Do this: Please write out every line of the listing below with no changes.

start Extracted material

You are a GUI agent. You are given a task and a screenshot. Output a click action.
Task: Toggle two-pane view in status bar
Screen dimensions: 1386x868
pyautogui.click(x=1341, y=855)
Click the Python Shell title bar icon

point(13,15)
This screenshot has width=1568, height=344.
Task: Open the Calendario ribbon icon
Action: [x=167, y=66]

end Extracted material

Result for this task:
You are a GUI agent. You are given a task and a screenshot. Output a click action.
Task: Toggle two-pane view in status bar
Screen dimensions: 1386x868
pyautogui.click(x=1341, y=855)
Click the Python Shell title bar icon

point(13,15)
This screenshot has width=1568, height=344.
Task: Open the Calendario ribbon icon
Action: [x=167, y=66]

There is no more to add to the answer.